L’educazione vien… mangiando

Apprendere giocando che, forse, rappresenta la formula più efficace per arrivare all’obiettivo, senza neppure dover faticare eccessivamente. Concetto, che può allargarsi a tutto raggio, persino se si tratta di mangiare. I bambini, in questo modo, vengono stimolati nella curiosità e si rivelano pronti a sperimentare, anche quando hanno a che fare con gusti sconosciuti. Un’avventura per il palato, insomma, da vivere, all’insegna del sorriso.

E’ su tali basi, a stretto braccio con la dimensione scuola, che si muove Giocampus, progetto educativo, attivo a Parma da 20 anni e nato da una collaborazione pubblico-privato promossa, tra gli altri, da Barilla. “Il cibo è gioia e la gioia è piacere ma anche conoscenza, specie per il bambino. A tavola, tutti i cinque sensi sono coinvolti e giocano un ruolo importante, dal palato alla vista; ma le scelte alimentari sono anche strettamente legate alla cultura“. Così spiegano gli esperti del settore.

All’interno dei laboratori e dei corsi di nutrizione si promuove la diffusione di un messaggio fondamentale: quel che è buono da mangiare è anche buono da pensare e la pasta è un chiaro esempio di come si possano conciliare esigenze sensoriali e nutrizionali, in un unico piatto. L’approccio… prevede l’insegnamento dell’educazione alimentare su basi scientifiche, attraverso il metodo del learning by doing, rendendo l’apprendimento stesso un gioco. In questo modo si contribuisce alla nascita di una nuova generazione di cittadini, meglio istruiti su stili di vita, atti a promuovere la salute“. 

D’altronde, la scienza ha dimostrato che il gusto si forma prima ancora della nascita, influenzato dall’alimentazione della mamma, in gravidanza. Senso, quest’ultimo, che si evolve nel corso della vita e che è importante formare gradualmente, accompagnandolo, fin dallo svezzamento. Non è raro, difatti, che un rapporto difficile con il cibo tragga origine proprio nei primi, cruciali, anni di vita. 

Se il piacere di mangiare in maniera sana, poi, si impara a scuola; a casa lo si esercita. Perciò, medici e addetti in merito invitano i genitori a dare il buon esempio. Per tale ragione, si è ideata “un’App, che propone ricette bilanciate, in base a quanto consumato, a mensa, dal bambino“. Ogni sera, in sintesi, è possibile fare riferimento a tre diversi menù e sette colazioni e merende diverse, che consentano di variare ogni giorno. “Si tratta – in sintesi – di un modello educativo, innovativo ed esperienziale, basato sull’eccellenza della ricerca scientifica universitaria e rivolto ad individui, ma anche aziende ed istituzioni, che desiderino attuare specifici progetti formativi, in ambito food“. 

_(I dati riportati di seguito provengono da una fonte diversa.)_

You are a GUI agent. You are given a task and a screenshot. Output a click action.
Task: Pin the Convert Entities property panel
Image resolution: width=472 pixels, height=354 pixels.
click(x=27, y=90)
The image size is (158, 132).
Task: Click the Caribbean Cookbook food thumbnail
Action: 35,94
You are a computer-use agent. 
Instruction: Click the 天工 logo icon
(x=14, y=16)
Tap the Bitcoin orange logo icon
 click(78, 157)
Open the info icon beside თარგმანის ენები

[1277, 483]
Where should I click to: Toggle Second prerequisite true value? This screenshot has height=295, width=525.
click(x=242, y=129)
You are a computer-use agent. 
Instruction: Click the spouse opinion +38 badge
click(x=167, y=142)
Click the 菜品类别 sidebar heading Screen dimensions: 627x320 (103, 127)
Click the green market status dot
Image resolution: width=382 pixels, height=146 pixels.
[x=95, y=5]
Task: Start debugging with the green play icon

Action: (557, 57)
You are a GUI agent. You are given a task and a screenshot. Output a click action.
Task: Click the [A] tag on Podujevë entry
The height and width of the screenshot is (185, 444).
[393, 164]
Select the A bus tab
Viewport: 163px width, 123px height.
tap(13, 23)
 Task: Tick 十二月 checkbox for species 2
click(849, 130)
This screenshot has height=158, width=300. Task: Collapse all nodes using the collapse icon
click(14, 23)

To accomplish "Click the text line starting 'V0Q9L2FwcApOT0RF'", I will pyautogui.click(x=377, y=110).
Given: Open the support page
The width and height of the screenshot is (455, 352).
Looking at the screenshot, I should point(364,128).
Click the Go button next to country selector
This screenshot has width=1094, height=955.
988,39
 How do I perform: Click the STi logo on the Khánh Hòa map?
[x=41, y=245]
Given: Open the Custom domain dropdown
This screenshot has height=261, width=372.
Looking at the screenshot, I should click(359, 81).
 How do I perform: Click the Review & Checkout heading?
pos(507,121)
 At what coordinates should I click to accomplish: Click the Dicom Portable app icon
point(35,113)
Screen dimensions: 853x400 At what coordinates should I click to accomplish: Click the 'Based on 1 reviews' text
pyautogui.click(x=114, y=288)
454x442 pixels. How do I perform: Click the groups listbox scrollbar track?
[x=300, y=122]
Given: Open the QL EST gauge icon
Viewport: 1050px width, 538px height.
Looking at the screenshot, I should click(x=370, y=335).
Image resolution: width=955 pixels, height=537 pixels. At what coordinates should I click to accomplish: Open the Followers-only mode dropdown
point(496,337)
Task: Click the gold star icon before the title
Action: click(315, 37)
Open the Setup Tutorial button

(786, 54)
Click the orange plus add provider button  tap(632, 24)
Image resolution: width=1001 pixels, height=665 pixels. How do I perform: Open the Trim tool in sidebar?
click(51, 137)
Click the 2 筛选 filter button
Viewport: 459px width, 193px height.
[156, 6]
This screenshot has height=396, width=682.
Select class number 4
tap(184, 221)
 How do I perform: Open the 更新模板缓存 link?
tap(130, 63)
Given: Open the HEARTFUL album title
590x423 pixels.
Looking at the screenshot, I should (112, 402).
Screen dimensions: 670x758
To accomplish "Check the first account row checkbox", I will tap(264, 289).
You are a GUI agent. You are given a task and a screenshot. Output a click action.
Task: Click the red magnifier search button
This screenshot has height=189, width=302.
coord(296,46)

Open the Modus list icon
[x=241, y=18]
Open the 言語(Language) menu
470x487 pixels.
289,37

A quanto sopra, si aggiungono, poi, i dati, relativi ad una recente indagine, condotta da Nomisma. Vi è dimostrato che il buon cibo ha – tra l’altro – la capacità di migliorare l’umore. Per il 66% dei nostri connazionali rappresenta, soprattutto, fonte di piacere, soddisfazione, felicità. Ciò, grazie ad un meccanismo, nel cervello, che stabilisce una comunicazione diretta fra i centri che controllano la visione e quelli che regolano l’appetito. “È scientificamente provato che mangiamo – prima di tutto – con gli occhi… “. 

Ulteriori elementi, al riguardo, li ha forniti, di recente, lo studio Food color is in the eye of the beholder: The role of human trichromatic vision in food evaluation, durante il quale un gruppo selezionato di persone ha dovuto valutare il cibo, in base proprio alla tinta. Dall’esperimento è emerso che tutto quel che è rosso è ritenuto a più alto contenuto calorico. Diversamente, il verde viene associato al concetto di ‘leggero’.

Una battaglia, per così dire, all’ultimo morso, contesa, mai vinta, tra nutriente e salutare.